> _GIVEN REQUEST_:
Copy out, word for word, the lines below, beginning with the line that contains "The width and height of the screenshot is (216, 147)." and continuing through the last line.
[Begin EXERCISE DATA]
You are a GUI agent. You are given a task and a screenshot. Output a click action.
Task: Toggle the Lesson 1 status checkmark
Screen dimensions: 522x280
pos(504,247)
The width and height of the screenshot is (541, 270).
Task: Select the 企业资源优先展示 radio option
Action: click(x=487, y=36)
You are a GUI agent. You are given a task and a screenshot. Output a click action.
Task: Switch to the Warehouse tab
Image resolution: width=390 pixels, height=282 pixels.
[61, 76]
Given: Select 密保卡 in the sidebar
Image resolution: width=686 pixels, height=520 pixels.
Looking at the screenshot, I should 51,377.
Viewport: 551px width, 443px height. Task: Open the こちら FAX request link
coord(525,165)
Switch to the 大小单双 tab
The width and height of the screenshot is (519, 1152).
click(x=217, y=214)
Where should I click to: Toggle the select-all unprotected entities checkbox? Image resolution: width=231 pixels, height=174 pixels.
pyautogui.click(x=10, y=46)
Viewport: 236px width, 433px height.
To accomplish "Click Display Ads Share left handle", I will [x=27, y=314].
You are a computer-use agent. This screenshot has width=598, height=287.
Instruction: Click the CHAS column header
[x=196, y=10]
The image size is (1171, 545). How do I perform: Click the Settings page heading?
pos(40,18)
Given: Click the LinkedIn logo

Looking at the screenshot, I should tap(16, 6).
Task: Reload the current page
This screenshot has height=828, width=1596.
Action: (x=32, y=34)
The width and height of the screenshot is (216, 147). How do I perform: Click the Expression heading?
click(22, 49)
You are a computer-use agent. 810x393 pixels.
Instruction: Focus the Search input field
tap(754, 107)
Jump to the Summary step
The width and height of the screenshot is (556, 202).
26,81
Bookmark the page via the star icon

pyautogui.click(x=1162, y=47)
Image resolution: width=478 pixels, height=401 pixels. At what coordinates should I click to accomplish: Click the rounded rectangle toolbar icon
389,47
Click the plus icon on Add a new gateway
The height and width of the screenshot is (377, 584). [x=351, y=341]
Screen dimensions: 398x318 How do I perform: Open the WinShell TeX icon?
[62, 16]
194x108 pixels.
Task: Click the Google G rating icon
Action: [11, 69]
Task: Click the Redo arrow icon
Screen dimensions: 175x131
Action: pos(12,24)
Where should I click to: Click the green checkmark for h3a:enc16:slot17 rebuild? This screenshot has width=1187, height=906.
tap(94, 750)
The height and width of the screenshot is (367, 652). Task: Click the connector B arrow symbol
[End EXERCISE DATA]
> _TASK SOLUTION_:
The width and height of the screenshot is (216, 147). How do I perform: Click the Expression heading?
click(22, 49)
You are a computer-use agent. 810x393 pixels.
Instruction: Focus the Search input field
tap(754, 107)
Jump to the Summary step
The width and height of the screenshot is (556, 202).
26,81
Bookmark the page via the star icon

pyautogui.click(x=1162, y=47)
Image resolution: width=478 pixels, height=401 pixels. At what coordinates should I click to accomplish: Click the rounded rectangle toolbar icon
389,47
Click the plus icon on Add a new gateway
The height and width of the screenshot is (377, 584). [x=351, y=341]
Screen dimensions: 398x318 How do I perform: Open the WinShell TeX icon?
[62, 16]
194x108 pixels.
Task: Click the Google G rating icon
Action: [11, 69]
Task: Click the Redo arrow icon
Screen dimensions: 175x131
Action: pos(12,24)
Where should I click to: Click the green checkmark for h3a:enc16:slot17 rebuild? This screenshot has width=1187, height=906.
tap(94, 750)
The height and width of the screenshot is (367, 652). Task: Click the connector B arrow symbol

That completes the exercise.